● RECORDS TO PROCESS
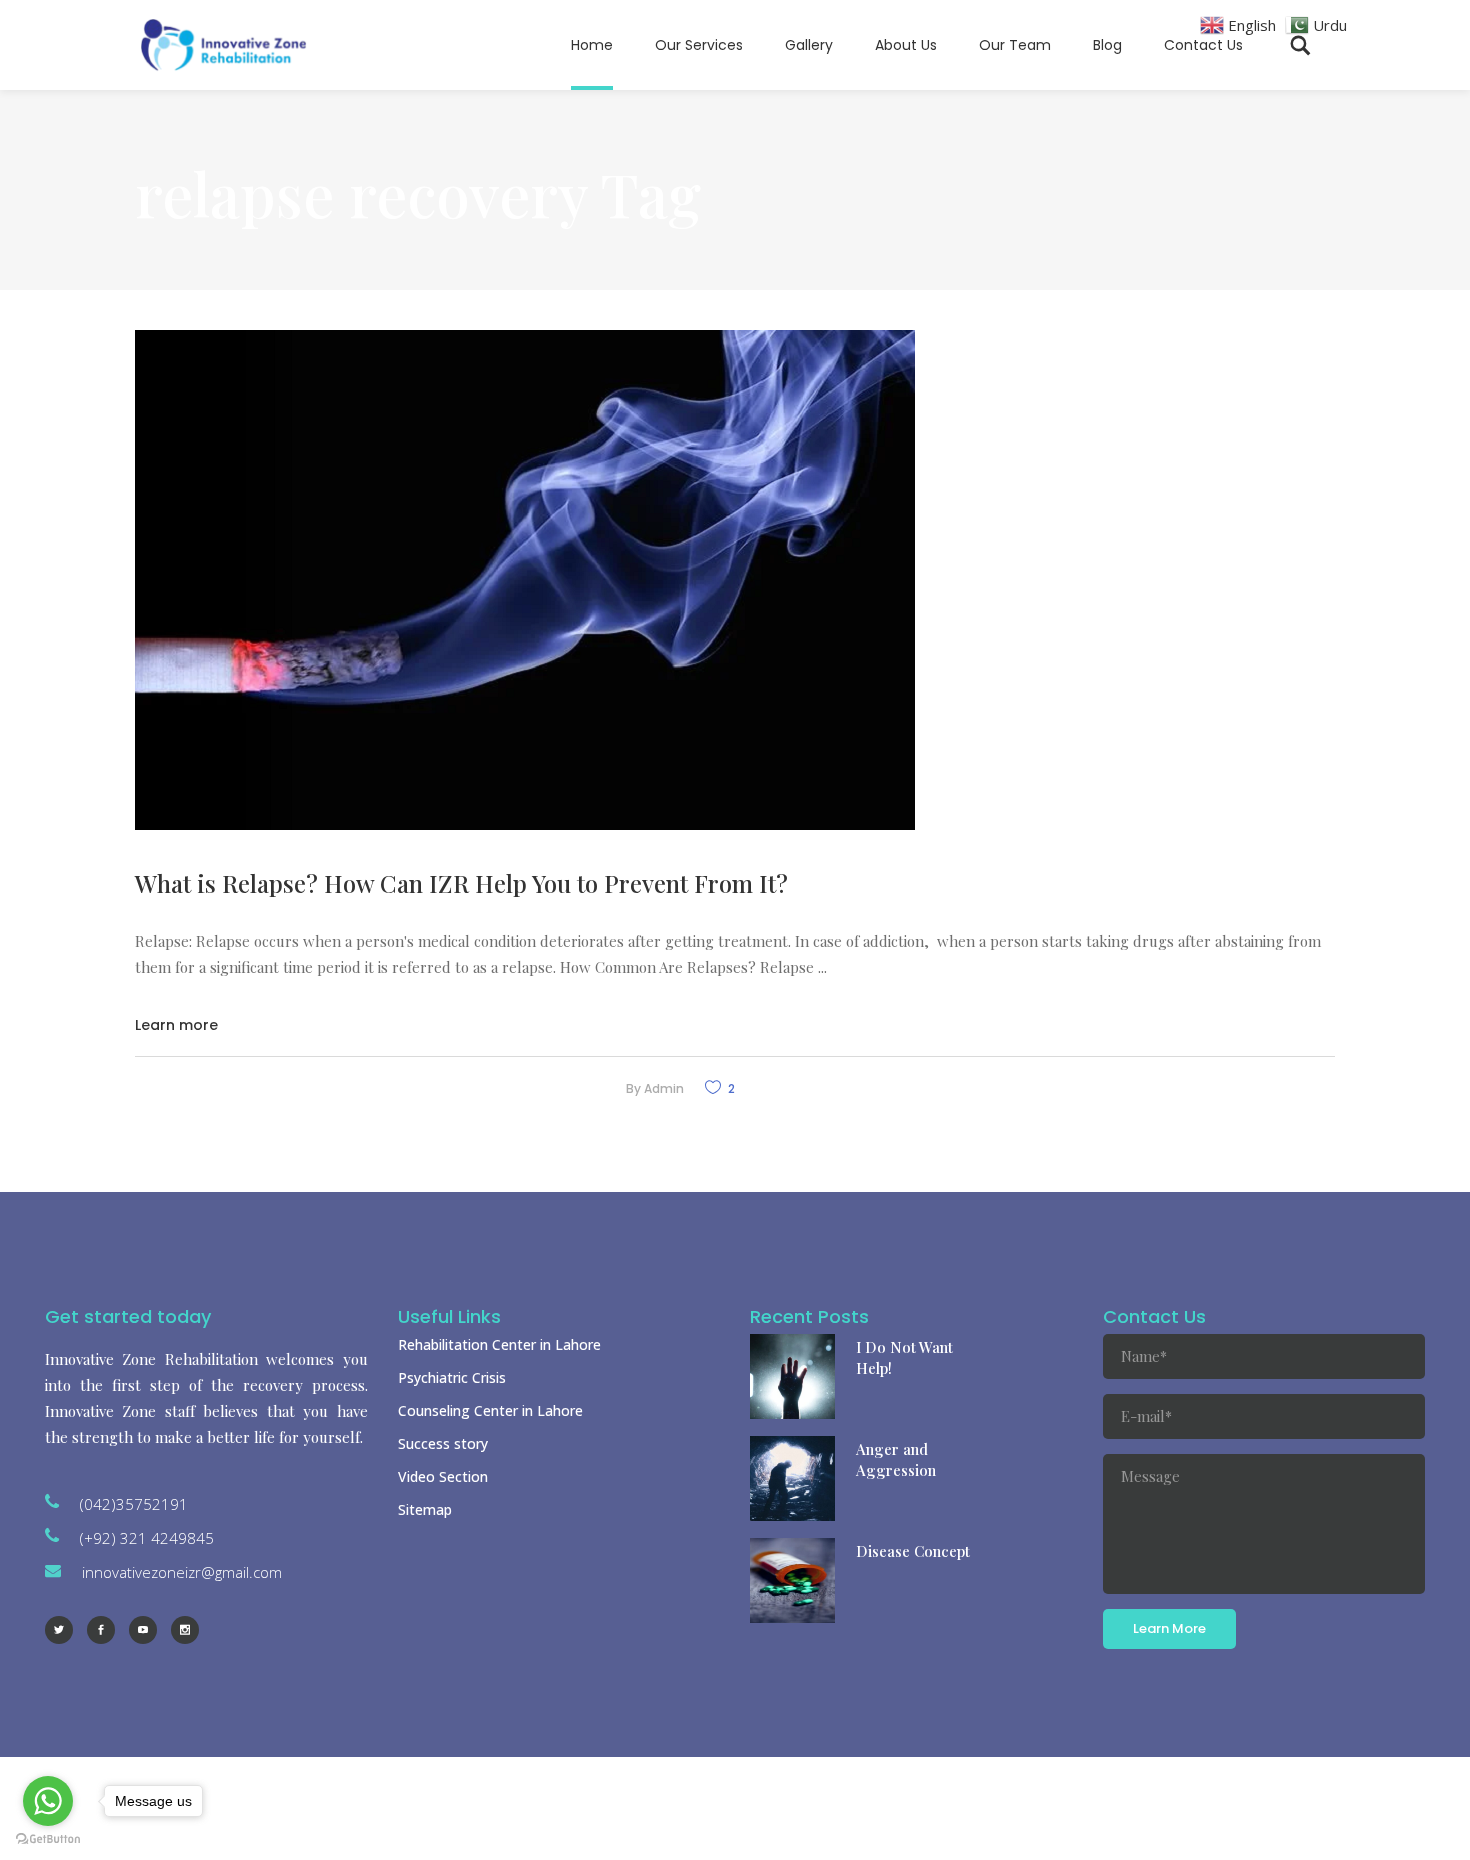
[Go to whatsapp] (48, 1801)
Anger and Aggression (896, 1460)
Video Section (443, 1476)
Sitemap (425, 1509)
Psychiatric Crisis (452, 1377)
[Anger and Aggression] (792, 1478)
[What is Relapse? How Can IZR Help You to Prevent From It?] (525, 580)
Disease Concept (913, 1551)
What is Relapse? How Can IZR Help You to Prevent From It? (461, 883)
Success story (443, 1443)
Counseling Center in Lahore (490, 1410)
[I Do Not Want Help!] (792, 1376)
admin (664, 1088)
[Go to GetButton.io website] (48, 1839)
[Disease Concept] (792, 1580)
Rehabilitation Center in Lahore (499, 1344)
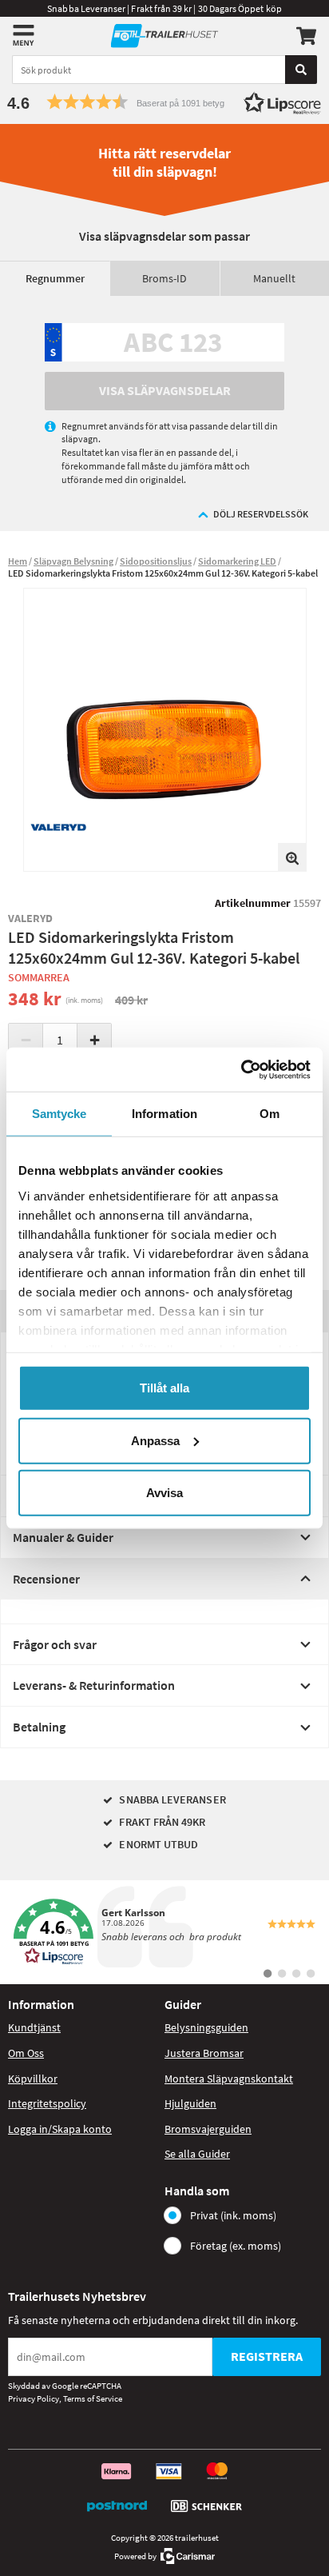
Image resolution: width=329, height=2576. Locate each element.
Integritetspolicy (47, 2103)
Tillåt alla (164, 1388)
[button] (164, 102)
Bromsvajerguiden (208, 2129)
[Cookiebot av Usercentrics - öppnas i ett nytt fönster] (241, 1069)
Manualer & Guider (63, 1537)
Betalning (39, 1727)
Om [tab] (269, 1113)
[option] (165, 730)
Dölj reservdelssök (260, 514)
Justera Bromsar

● REQUIRED ACTION
If an entry above holds a picture, leave that picture out and print the rest exactly.

● ANSWER TO THIS EXERCISE
[Go to whatsapp] (48, 1801)
Anger and Aggression (896, 1460)
Video Section (443, 1476)
Sitemap (425, 1509)
Psychiatric Crisis (452, 1377)
[Anger and Aggression] (792, 1478)
[What is Relapse? How Can IZR Help You to Prevent From It?] (525, 580)
Disease Concept (913, 1551)
What is Relapse? How Can IZR Help You to Prevent From It? (461, 883)
Success story (443, 1443)
Counseling Center in Lahore (490, 1410)
[I Do Not Want Help!] (792, 1376)
admin (664, 1088)
[Go to GetButton.io website] (48, 1839)
[Disease Concept] (792, 1580)
Rehabilitation Center in Lahore (499, 1344)
Image resolution: width=329, height=2576. Locate each element.
Integritetspolicy (47, 2103)
Tillåt alla (164, 1388)
[button] (164, 102)
Bromsvajerguiden (208, 2129)
[Cookiebot av Usercentrics - öppnas i ett nytt fönster] (241, 1069)
Manualer & Guider (63, 1537)
Betalning (39, 1727)
Om [tab] (269, 1113)
[option] (165, 730)
Dölj reservdelssök (260, 514)
Justera Bromsar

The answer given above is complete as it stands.